Debjit Chattopadhyay: So I was wondering how should we think about the number of hub centers because I believe it's a hub-and-spoke model that's being talked about in terms of screening patients and identifying patients from the neutralizing antibody perspective. From a number of hub centers that you would likely need in Germany and in France, Italy and Spain between now and end of 2023.
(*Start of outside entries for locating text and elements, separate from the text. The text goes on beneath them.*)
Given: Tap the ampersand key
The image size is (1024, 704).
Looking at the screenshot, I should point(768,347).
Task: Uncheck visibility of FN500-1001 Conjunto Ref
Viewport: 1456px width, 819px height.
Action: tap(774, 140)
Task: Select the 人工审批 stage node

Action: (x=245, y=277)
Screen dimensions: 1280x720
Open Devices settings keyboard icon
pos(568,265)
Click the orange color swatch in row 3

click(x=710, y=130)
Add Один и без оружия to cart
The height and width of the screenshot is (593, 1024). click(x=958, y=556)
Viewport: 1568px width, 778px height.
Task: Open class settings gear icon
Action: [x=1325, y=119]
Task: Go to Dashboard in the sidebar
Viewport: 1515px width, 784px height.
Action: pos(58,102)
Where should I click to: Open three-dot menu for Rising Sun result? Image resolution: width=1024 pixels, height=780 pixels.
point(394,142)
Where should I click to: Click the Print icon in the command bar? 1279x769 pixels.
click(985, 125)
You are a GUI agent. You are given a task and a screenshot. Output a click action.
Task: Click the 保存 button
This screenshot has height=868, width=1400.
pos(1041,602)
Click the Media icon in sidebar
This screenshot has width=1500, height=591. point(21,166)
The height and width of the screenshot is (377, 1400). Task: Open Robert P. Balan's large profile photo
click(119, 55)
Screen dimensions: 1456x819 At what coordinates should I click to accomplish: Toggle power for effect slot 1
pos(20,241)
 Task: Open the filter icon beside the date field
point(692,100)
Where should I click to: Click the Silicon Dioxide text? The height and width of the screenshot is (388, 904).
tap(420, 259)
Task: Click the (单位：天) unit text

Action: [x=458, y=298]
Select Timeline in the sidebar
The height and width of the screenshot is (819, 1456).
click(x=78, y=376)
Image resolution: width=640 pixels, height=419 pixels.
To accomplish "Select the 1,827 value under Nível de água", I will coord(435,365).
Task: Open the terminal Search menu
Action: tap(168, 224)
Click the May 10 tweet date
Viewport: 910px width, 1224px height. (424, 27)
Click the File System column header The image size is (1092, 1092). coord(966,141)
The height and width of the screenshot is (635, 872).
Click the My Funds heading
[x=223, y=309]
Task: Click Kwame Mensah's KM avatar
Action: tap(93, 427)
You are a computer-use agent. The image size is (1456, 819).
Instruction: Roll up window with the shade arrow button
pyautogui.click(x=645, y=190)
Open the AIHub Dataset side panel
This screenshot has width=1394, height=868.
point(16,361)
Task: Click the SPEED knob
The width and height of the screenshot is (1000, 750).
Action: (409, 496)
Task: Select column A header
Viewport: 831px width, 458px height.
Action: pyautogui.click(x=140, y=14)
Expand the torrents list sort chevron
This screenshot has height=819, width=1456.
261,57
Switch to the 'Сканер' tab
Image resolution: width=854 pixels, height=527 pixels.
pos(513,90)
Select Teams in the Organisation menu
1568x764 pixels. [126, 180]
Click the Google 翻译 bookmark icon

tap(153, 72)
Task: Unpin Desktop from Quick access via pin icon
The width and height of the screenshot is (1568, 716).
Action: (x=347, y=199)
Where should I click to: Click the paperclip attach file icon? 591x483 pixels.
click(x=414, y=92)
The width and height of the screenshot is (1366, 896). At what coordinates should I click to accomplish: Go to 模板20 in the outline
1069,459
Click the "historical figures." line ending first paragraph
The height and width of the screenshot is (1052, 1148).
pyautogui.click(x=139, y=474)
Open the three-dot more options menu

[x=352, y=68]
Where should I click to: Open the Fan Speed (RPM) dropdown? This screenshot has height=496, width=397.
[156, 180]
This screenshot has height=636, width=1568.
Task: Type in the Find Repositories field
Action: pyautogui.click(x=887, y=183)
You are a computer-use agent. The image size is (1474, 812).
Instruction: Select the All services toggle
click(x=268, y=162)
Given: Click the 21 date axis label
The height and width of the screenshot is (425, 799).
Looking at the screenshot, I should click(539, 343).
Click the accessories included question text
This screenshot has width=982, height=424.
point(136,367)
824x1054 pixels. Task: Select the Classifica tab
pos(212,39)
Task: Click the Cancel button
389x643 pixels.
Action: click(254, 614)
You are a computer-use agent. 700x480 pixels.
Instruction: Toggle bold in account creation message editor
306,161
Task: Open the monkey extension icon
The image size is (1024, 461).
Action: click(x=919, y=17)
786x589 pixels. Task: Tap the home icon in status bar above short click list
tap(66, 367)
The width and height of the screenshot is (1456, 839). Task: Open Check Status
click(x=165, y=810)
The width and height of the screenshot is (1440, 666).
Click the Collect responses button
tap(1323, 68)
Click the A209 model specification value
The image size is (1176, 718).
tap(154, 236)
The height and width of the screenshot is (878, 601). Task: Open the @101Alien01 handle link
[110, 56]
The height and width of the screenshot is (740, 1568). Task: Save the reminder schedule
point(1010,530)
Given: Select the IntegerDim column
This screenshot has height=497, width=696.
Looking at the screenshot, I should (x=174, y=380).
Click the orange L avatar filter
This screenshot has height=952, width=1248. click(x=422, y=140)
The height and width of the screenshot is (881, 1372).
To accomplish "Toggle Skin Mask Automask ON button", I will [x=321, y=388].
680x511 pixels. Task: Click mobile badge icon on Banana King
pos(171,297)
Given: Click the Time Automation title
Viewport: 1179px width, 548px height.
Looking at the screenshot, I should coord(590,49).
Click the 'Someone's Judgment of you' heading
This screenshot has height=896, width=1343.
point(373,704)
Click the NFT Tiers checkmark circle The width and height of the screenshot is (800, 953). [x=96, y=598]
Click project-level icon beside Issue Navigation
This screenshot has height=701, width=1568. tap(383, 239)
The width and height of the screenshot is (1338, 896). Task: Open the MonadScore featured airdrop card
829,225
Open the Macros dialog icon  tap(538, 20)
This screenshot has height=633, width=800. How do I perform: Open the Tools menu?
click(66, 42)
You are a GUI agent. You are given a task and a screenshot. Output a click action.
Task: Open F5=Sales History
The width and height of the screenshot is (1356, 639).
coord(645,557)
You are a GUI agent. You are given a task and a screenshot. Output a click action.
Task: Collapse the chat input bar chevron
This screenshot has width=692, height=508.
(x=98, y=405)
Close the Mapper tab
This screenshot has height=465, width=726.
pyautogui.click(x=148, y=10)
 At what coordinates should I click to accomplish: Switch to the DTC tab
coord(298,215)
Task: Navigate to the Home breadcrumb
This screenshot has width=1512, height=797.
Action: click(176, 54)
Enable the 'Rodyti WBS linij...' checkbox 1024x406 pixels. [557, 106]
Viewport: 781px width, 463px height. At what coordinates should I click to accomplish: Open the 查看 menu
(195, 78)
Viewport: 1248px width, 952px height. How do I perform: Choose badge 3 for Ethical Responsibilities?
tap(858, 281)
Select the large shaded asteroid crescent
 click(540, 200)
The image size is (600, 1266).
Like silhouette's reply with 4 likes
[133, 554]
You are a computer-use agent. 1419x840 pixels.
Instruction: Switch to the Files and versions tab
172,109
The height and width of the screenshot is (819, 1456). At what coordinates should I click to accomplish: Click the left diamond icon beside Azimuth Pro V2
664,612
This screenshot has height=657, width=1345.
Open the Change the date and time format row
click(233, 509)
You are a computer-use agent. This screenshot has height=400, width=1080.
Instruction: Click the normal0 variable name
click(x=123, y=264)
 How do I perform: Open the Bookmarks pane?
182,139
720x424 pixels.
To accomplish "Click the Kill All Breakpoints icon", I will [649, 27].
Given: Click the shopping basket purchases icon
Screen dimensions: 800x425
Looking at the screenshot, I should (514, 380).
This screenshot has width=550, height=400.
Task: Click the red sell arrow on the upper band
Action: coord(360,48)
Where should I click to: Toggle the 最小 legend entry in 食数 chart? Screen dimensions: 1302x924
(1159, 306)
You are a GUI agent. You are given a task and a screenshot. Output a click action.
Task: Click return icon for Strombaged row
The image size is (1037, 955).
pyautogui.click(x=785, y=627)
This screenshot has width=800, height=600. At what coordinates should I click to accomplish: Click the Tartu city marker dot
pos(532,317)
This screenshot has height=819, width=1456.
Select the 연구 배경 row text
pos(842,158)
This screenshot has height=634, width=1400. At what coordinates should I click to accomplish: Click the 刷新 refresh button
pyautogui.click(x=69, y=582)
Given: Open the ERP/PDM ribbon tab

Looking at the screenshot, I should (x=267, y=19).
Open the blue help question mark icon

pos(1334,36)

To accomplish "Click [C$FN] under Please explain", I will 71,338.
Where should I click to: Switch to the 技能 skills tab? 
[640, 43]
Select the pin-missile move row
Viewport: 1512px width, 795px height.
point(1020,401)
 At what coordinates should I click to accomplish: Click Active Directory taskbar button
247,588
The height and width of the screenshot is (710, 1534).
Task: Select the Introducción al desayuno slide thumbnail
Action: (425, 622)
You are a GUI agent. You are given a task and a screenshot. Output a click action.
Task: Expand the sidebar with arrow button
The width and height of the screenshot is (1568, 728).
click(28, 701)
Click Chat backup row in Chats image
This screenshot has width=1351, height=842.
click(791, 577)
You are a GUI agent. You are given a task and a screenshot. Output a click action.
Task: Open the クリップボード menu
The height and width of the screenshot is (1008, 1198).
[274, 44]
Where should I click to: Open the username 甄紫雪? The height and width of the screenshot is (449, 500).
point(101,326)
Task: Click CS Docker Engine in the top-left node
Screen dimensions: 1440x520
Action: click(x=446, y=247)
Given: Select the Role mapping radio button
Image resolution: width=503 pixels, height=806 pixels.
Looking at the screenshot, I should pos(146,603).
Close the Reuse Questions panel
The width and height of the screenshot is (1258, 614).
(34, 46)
Jeff Ajer: Great question. So just to put out on the table, that have spoken model was published by the European Hemophilia Community. So you can find more in the May 2020 and late September 2021 publication of hemophilia that describes that initiative more completely. That's not a BioMarin initiative, that is a European Hemophilia Community initiative. So back to Germany and France, I think low double digits of hub centers in each country which is really nice because it will allow us to focus on relatively small number of centers, get them trained and in service and ready to treat patients. And then we'll have a relatively small number of centers that are gaining critical experience actually treating those patients. And the hub-and-spoke model would involve essentially the workup of the patients at the spoke hemophilia treatment center, referral in for treatment, referral back out to the spokes for post-treatment follow-up.
Operator: Our next question comes from -- that person went out of the queue. Okay. It looks like the call, we run out of time. So we're going to turn the call back to our CEO -- BioMarin CEO, J.J. Bienaime, for closing remarks.
J.J. Bienaime: Thank you, operator and thank you all for joining us today. So our results in the first half of the year underscore the strength of our brands and our execution across the organization. As reported, the addition of VOXZOGO to our commercial part is an important component of our growth story and does pave the way for GAAP profitability this year and beyond. So we look forward to the potential launch of our next significant opportunity with ROCTAVIAN in Europe later this year. I would say, combined with VOXZOGO, we believe that both of those drugs will drive substantial value for our patients, our employees and our shareholders over the next few years. So thank you all for the opportunity and support and we look forward to seeing you soon.
Operator: This concludes today's conference call. Thank you for attending.